Suasana ruangan kantor sudah sepi. Semua sudah keluar makan siang. Hanya ada 2-3 orang saja yang memang terlalu sibuk sehingga tidak sempat meluangkan waktu untuk makan. Aku biasanya makan ketika mereka semua sudah kembali ke ruangan. Entah apa yang kuhindari, aku sebenarnya ingin sekali bergabung dan terlibat dengan obrolan seru mereka. Bergaul dan berkomunikasi dengan mereka. Namun, hal itu sepertinya tidak cukup mudah. Aku sudah terlanjur dianggap aneh dan mengganggu suasana keakraban mereka saja.
Akibatnya…
Ini adalah akibat dari perbuatan, pikiran, dan perasaan burukku sendiri. Aku yang menilai negatif diriku dan aku yang tidak bisa menghargai diriku sendiri. Aku sendiri saja tidak bisa menghargai diri sendiri, apalagi orang lain.
Aku pun menjadi orang”kecil” yang sering terlupakan. Aku tidak berharap untuk mengingatkan mereka untuk tidakmelupakan aku, tetapi aku juga tidak berharap mereka terus melupakanku seperti ini. Aku masih punya harapan terpendam untuk diterima dan diajak ngobrol bareng.
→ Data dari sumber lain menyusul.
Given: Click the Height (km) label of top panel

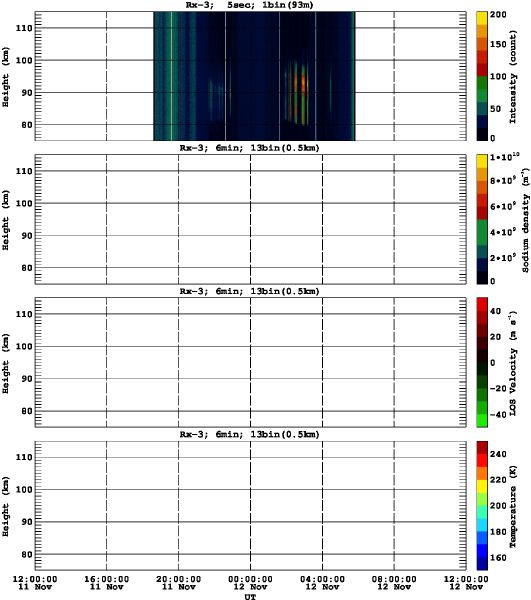Looking at the screenshot, I should point(5,77).
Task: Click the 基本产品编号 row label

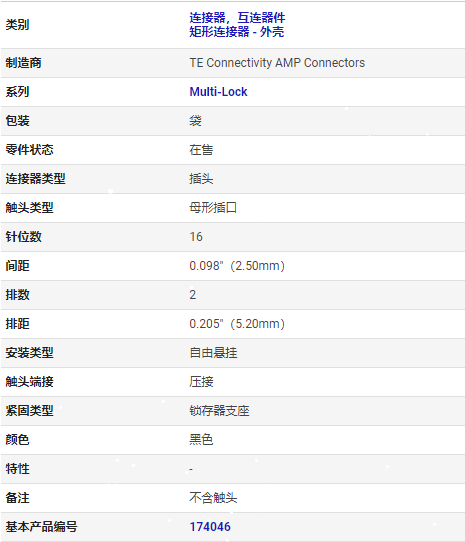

Jika harapan itu hanya sekedar harapan, aku juga sudah siap menerima kenyataan bahwa aku memang tidak perlu lagi berpikir keras untuk bisa menjadi bagian dari mereka.
Sebentar lagi jam pulang kantor…
Di saat mereka semua bergaduh-gaduh girang karena segera bisa pulang ke rumah. Aku sibuk mengetik hal yang tidak jelas juga, supaya terlihat sibuk dan tidak diajak pulang bersama. Loh?! Bukan, bukan, mereka juga tidak akan mengajakku pulang bersama. Tetapi imajinasiku mengatakan mereka akan mengajakku pulang atau sekedar mengucapkan salam perpisahan…
“sampai jumpa besok…”
Aku masih tetap berkutat sendiri dengan kesepian di pojok sana. Mejaku terletak di pojok sebagai simbol aku yang terpencil dan tanpa disengaja…terlupakan.